The Spinraza treatment for Rose is administered in Temple Street. This is now a journey every 4 months, from Kerry to Dublin for a possible overnight stay and for the treatment to be administered to Rose. Initially, with Spinraza, Rose needed 4 loading doses. The first 3 doses were 2 weeks apart and the fourth dose was a month after that. Spinraza is administered via lumbar puncture. The loading doses are necessary at the beginning of the Spinraza treatment journey and then after the initial 4 doses, it’s a maintenance dose every 4 months after that, for life.
There have since been 2 other treatments that have been FDA approved to treat SMA. The Zolgensma is a once off injection. Zolgensma is a gene therapy which replaces the missing gene SMN 1. Risdiplam is an oral drug which works similar to Spinraza in boosting the back up gene SMN 2.
I would love for SMA to be tested as part of newborn screening, as the earlier it’s detected, the earlier the treatment can start, the better the outcome and the better chance they have of less muscle weakness and a better chance of a normal life before the onset of SMA kicks in. Rose’s symptoms started at 4 months, she had gone 7 months without treatment and so 7 months of regression. If it had been in the newborn screening and was picked up, she would have started Spinraza and there is a big possibility her symptoms wouldn’t have developed in the way that they did.
Every time Rose has an injection, she gets a little bit more strength. Spinraza is keeping the motor neurons alive but any damage that was done is done and it’s not reversible. At present there is no treatment that will allow Rose to move as fluidly as you or I. Obviously, it would be great if there was a once off treatment made available that would suit Rose so that all of these trips to Dublin could be finished, the lumbar puncture is invasive, it’s not a treatment that she enjoys.
Up to now, SMA Type 1 children would not have lived past 2 years. The general advice on the public system therefore was that physiotherapy was not really recommended, I was told by the public system that all the physiotherapy in the world wouldn’t do Rose any good. But with Spinraza, Zolgensma and Risdiplam on the scene now, this has changed. New data has shown that the more physiotherapy and activation that you give these muscles the stronger they become and the stronger they stay. Because I have seen the benefits first hand with Rose, it is my choice to take her private physiotherapy, simply because the resources aren’t there on the public system to offer the level of physiotherapy treatment a child with this condition needs.
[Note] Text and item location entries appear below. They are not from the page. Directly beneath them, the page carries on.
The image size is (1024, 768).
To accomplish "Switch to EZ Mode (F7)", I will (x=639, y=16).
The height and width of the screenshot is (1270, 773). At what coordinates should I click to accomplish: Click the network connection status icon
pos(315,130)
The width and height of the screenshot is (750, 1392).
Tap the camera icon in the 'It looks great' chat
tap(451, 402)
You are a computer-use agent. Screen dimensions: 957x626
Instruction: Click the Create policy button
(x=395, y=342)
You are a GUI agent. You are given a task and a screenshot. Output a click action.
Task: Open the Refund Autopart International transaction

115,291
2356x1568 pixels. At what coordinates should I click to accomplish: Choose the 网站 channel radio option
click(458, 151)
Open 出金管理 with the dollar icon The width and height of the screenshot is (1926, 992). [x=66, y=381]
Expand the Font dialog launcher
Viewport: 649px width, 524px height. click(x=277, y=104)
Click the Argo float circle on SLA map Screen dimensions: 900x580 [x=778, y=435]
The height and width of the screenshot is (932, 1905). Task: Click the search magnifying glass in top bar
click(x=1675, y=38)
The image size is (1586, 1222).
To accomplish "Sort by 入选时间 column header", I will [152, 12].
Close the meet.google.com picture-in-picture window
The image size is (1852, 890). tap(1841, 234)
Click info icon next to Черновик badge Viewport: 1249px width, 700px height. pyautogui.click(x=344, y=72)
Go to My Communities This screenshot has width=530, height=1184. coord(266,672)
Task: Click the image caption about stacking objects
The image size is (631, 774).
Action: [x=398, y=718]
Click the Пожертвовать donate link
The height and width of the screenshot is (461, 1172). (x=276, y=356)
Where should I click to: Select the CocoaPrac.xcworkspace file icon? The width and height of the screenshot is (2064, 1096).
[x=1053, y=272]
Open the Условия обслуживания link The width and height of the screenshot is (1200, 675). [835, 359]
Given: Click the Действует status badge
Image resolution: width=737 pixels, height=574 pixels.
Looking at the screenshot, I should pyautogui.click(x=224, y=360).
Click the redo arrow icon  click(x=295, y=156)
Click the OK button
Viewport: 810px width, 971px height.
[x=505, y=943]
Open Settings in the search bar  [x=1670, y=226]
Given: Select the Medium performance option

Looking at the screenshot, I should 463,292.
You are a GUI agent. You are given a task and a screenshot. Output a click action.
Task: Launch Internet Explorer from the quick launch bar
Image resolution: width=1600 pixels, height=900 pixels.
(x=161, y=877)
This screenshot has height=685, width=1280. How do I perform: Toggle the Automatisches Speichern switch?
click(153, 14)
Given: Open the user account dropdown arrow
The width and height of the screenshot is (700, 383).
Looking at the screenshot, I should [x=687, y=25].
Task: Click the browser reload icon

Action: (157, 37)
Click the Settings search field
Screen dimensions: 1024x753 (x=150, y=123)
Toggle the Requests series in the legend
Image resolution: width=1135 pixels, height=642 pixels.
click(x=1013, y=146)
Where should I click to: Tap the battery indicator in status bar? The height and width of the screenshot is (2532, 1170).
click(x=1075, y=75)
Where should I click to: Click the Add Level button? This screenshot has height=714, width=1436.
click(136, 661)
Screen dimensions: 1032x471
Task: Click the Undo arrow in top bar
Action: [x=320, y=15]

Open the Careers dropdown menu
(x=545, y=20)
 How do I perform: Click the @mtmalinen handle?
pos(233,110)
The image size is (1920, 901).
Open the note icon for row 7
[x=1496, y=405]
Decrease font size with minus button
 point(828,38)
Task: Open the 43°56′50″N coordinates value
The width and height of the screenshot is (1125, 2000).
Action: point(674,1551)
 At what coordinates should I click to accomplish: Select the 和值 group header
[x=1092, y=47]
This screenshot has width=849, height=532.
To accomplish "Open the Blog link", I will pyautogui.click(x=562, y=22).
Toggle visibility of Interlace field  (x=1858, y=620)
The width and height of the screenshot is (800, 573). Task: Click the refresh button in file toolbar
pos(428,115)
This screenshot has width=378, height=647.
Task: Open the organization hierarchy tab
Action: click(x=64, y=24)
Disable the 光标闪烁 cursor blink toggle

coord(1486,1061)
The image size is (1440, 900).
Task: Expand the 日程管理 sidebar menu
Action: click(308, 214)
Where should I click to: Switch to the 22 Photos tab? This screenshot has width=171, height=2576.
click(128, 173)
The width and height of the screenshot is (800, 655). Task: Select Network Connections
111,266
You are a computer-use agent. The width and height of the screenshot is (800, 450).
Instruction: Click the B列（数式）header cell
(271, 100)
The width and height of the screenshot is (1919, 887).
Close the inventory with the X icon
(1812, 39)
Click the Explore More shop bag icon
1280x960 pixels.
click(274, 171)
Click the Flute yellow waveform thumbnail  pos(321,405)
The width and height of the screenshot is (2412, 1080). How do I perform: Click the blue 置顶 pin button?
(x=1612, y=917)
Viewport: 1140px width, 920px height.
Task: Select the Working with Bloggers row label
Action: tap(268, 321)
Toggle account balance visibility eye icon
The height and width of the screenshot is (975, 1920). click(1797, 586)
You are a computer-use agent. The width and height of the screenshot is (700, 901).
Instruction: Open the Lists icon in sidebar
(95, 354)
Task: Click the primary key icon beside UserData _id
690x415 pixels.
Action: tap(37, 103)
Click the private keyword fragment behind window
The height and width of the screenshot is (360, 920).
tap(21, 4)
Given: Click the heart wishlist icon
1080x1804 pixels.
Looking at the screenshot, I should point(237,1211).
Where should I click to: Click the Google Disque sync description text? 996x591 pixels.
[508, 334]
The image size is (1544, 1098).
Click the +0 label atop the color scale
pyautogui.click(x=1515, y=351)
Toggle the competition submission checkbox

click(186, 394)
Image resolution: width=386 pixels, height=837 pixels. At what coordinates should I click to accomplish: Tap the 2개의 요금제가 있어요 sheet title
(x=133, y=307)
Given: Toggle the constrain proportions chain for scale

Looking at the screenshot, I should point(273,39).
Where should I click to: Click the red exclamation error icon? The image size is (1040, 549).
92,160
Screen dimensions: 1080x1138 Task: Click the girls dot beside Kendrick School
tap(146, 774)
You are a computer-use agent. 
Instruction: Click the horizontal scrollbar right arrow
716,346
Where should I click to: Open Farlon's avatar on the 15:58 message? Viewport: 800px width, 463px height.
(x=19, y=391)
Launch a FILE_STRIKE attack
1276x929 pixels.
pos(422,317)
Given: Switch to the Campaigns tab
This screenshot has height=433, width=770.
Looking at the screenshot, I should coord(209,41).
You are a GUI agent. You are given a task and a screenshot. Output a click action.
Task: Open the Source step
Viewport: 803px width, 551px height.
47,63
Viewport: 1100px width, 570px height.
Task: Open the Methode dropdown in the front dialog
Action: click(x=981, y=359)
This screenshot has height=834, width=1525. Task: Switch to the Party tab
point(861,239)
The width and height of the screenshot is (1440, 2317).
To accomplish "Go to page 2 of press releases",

I know if I wasn’t taking Rose for private physiotherapy myself that she would not be where she is today. I started Rose’s physiotherapy treatment very young, even before I had an official diagnosis of SMA Type 1. I knew there was something wrong, maybe it was just that she might have been a lazy baby and all she might have needed would be a little bit of physiotherapy so I started in January 2018, Rose wasn’t diagnosed until February 2018. She has been in private physiotherapy twice a week since then, I bring her to Alan Lyons at Barefoot Physio.
In my experience, there aren’t really any other therapies available to a child with SMA. I bring Rose for Craniosacral therapy because I would like to keep everything in her body balanced and to try and keep her as relaxed as possible. I want to keep her in as tip top shape as I possibly can so that in the future that there may be some breakthrough medicine that could possibly reverse the damage that SMA has done. At least if Rose is kept in tip top shape and she doesn’t develop any contractures in her joints, she will be able to make best use out of any medicines that may become available that may improve the quality of her life. With physical therapy, it’s about keeping her muscles as strong as possible and building on that then. I bring Rose twice a week and this is as much as I can afford.
We make sacrifices in everyday life to be able to afford this. I would love to be able to afford to take her more often. I do my best to do the exercises at home with her but this is hard because she’s my baby, so she doesn’t participate or engage the same way that she does with Alan. I’m her mom so she associates me with the love and the cuddles and the comforts.
Physiotherapy isn’t painful for her but it’s very tiring and uncomfortable for her as her muscles aren’t that strong and it’s a continuous strain for her, she’s constantly trying to compensate with different muscles and that’s because it just doesn’t come naturally to her.